▶ [WHAT TO WORK ON] Every line from the beginning of the records below up to the one holding "has height=1043, width=1855." should be quoted exactly; leave out the rest.

▶ [SUPPLIED RECORDS]
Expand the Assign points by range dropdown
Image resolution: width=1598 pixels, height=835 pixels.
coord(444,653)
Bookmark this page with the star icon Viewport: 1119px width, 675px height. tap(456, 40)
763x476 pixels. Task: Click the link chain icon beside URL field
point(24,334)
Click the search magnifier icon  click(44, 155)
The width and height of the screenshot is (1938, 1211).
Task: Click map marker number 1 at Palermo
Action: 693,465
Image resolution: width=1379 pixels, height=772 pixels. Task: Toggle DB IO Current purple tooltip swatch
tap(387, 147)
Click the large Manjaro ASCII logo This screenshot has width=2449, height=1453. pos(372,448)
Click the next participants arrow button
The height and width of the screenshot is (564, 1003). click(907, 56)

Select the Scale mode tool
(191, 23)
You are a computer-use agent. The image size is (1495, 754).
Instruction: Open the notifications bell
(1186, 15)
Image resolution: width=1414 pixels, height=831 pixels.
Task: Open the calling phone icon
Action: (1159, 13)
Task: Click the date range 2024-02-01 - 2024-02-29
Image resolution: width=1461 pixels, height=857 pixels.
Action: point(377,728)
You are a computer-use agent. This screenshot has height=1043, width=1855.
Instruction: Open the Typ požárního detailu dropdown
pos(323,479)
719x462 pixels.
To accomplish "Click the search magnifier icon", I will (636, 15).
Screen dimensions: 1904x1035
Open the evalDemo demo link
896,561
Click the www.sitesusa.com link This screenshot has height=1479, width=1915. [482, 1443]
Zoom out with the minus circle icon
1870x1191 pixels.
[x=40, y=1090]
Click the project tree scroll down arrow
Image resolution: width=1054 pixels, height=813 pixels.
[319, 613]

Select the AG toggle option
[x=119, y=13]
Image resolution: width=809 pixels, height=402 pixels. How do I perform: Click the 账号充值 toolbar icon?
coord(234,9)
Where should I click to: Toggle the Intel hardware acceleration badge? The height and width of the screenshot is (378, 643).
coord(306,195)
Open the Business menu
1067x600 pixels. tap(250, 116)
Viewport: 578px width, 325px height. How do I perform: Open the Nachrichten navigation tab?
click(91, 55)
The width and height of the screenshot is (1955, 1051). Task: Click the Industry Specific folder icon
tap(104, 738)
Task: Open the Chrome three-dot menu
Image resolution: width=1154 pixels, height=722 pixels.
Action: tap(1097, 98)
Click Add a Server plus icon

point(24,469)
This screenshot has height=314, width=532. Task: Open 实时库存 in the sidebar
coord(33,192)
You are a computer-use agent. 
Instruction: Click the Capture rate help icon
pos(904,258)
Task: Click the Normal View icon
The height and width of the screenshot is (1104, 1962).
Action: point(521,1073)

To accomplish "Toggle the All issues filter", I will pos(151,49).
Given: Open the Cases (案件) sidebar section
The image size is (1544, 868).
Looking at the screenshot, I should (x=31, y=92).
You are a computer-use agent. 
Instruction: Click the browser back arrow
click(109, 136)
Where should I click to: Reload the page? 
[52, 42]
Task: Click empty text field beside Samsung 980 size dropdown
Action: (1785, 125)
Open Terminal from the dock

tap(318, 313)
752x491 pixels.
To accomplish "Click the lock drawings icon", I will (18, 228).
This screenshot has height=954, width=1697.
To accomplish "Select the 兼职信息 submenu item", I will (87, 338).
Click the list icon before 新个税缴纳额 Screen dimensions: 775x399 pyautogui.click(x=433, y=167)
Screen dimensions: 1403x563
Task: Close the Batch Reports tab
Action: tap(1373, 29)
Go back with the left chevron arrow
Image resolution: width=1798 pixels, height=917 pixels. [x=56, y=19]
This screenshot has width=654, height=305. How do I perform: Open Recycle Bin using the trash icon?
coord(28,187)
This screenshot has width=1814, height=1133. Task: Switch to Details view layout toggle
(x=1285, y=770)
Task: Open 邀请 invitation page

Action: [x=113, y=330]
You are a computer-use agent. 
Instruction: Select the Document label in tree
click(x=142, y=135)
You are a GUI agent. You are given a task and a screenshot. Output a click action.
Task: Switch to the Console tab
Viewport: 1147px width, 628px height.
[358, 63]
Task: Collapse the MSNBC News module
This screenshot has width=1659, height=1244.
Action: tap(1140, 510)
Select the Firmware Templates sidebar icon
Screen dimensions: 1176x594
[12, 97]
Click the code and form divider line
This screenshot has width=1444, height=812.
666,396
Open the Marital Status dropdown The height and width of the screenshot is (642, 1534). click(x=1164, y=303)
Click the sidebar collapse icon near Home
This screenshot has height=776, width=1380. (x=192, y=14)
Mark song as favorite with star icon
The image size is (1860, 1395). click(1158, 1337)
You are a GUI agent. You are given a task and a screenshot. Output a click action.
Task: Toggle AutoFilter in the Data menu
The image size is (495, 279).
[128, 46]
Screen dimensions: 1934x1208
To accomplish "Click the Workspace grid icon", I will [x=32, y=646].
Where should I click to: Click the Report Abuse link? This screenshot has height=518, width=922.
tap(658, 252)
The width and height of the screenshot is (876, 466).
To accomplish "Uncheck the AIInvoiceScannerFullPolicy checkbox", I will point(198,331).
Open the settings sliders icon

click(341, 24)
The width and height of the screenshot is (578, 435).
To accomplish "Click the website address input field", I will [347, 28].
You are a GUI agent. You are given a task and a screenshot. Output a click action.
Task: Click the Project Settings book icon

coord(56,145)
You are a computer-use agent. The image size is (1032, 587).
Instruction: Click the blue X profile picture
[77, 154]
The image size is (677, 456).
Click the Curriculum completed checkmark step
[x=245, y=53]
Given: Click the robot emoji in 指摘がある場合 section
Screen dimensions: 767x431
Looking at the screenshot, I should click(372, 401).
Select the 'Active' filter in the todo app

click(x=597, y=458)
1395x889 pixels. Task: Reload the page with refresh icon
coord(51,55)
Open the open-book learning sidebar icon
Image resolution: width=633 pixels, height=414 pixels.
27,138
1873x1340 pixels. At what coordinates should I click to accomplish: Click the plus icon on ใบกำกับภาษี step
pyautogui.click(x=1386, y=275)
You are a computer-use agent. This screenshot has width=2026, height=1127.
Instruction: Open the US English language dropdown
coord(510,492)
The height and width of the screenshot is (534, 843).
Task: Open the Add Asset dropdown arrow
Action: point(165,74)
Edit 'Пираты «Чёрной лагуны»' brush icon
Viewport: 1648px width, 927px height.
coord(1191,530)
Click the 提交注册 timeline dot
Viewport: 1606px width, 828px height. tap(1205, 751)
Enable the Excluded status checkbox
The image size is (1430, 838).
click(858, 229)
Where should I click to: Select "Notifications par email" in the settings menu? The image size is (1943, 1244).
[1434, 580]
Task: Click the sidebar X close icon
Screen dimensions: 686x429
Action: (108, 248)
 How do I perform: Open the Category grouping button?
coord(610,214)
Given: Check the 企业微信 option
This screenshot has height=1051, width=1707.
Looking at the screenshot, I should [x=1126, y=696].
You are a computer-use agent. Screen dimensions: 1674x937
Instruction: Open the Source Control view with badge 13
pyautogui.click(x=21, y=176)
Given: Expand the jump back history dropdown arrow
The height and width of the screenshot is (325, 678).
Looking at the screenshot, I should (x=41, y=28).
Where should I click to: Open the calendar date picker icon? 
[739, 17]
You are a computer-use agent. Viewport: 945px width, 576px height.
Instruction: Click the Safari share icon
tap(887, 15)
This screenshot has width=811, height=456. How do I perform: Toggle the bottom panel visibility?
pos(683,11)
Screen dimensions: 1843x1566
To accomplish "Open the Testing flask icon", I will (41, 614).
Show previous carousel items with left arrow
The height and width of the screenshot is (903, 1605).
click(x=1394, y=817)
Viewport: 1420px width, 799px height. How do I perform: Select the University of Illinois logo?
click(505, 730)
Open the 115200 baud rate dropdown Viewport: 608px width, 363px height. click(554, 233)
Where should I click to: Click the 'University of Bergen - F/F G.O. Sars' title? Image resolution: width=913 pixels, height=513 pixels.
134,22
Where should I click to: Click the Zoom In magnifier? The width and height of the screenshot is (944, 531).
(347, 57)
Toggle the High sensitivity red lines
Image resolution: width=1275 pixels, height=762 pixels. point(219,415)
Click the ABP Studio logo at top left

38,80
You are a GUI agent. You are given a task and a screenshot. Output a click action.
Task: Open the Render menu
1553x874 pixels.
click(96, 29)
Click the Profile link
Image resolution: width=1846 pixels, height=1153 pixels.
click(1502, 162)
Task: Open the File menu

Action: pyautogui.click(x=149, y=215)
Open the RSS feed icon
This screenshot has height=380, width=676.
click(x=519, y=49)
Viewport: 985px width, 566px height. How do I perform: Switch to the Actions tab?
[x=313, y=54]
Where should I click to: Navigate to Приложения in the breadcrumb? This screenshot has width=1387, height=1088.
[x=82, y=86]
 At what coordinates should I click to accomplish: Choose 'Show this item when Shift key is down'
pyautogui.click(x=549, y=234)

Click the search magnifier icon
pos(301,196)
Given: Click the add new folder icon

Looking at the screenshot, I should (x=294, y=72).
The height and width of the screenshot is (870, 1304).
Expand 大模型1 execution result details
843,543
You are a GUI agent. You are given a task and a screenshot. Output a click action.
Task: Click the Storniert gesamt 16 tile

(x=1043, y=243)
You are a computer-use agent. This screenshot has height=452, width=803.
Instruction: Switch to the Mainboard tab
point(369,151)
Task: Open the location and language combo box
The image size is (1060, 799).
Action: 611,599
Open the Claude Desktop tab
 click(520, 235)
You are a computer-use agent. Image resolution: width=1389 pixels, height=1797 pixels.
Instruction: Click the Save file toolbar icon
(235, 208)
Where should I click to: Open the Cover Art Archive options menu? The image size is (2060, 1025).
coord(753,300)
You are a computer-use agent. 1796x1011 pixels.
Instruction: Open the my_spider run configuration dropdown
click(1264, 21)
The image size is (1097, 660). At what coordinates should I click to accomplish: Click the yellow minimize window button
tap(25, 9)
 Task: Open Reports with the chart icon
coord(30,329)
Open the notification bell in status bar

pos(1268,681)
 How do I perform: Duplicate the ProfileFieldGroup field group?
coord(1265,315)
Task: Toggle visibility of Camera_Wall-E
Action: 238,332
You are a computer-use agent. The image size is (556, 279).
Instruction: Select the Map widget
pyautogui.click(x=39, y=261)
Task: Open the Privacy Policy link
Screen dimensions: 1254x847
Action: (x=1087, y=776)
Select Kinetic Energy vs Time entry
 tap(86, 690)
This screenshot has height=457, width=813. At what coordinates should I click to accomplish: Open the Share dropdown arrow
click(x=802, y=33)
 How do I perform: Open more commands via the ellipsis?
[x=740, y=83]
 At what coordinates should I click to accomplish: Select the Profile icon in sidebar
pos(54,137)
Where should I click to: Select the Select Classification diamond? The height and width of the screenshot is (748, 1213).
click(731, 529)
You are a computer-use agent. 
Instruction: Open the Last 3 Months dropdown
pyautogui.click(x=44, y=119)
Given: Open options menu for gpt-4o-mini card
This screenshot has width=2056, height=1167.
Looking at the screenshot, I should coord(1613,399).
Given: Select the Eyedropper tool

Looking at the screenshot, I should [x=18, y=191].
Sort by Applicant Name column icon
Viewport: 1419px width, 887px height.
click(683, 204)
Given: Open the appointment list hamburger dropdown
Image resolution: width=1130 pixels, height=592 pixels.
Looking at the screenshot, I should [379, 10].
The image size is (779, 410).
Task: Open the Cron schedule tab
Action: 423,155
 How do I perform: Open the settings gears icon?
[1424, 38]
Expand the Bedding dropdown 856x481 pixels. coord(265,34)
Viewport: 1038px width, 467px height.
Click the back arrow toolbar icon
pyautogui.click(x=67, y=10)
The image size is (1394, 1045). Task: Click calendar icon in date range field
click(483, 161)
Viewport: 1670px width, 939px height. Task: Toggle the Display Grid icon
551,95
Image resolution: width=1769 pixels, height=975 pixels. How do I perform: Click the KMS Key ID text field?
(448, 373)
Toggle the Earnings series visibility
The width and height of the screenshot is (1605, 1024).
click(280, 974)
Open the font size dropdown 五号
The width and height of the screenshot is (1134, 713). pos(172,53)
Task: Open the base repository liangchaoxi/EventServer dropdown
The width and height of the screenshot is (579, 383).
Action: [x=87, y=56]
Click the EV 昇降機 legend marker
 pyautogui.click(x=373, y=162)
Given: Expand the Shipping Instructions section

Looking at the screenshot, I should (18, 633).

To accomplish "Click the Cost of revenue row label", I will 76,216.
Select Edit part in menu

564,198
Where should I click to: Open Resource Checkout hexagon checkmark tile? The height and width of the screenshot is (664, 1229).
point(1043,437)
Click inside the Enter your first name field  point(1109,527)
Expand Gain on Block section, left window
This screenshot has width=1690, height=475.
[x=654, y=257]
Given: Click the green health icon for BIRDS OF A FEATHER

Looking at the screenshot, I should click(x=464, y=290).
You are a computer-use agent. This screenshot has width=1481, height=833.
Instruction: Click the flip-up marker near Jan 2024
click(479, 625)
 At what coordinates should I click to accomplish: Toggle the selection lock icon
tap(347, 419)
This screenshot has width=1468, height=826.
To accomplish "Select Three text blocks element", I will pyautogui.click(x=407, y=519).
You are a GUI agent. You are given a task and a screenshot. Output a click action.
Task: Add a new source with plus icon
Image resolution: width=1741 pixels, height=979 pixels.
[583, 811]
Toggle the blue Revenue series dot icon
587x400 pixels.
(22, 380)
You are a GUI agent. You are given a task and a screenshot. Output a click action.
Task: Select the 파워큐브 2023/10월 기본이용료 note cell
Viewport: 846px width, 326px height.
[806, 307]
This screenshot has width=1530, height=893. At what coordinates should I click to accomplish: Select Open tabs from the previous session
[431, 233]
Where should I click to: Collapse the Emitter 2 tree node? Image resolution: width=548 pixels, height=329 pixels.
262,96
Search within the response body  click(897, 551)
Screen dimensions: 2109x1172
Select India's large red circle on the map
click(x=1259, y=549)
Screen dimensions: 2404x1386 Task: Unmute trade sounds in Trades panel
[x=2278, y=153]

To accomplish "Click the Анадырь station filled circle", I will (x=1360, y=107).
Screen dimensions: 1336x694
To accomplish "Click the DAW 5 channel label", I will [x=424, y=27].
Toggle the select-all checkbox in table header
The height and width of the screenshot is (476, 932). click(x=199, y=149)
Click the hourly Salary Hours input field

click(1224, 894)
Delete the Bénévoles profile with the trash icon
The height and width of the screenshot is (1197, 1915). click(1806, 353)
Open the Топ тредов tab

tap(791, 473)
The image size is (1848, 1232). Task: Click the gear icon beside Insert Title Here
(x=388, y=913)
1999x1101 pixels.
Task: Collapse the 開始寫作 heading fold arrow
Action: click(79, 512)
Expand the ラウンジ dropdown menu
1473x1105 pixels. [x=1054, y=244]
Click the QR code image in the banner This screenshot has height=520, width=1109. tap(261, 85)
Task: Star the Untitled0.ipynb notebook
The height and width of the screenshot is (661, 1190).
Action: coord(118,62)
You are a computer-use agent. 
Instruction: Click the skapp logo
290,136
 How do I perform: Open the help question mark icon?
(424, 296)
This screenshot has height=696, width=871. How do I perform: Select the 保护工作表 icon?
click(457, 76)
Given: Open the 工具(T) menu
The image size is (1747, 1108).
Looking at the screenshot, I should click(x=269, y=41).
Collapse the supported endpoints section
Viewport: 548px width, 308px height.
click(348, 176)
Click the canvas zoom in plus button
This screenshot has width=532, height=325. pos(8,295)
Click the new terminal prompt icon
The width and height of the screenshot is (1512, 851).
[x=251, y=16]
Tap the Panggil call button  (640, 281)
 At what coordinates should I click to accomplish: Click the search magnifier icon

▶ [SOLUTION BELOW]
Expand the Assign points by range dropdown
Image resolution: width=1598 pixels, height=835 pixels.
coord(444,653)
Bookmark this page with the star icon Viewport: 1119px width, 675px height. tap(456, 40)
763x476 pixels. Task: Click the link chain icon beside URL field
point(24,334)
Click the search magnifier icon  click(44, 155)
The width and height of the screenshot is (1938, 1211).
Task: Click map marker number 1 at Palermo
Action: 693,465
Image resolution: width=1379 pixels, height=772 pixels. Task: Toggle DB IO Current purple tooltip swatch
tap(387, 147)
Click the large Manjaro ASCII logo This screenshot has width=2449, height=1453. pos(372,448)
Click the next participants arrow button
The height and width of the screenshot is (564, 1003). click(907, 56)

Select the Scale mode tool
(191, 23)
You are a computer-use agent. The image size is (1495, 754).
Instruction: Open the notifications bell
(1186, 15)
Image resolution: width=1414 pixels, height=831 pixels.
Task: Open the calling phone icon
Action: (1159, 13)
Task: Click the date range 2024-02-01 - 2024-02-29
Image resolution: width=1461 pixels, height=857 pixels.
Action: point(377,728)
You are a computer-use agent. This screenshot has height=1043, width=1855.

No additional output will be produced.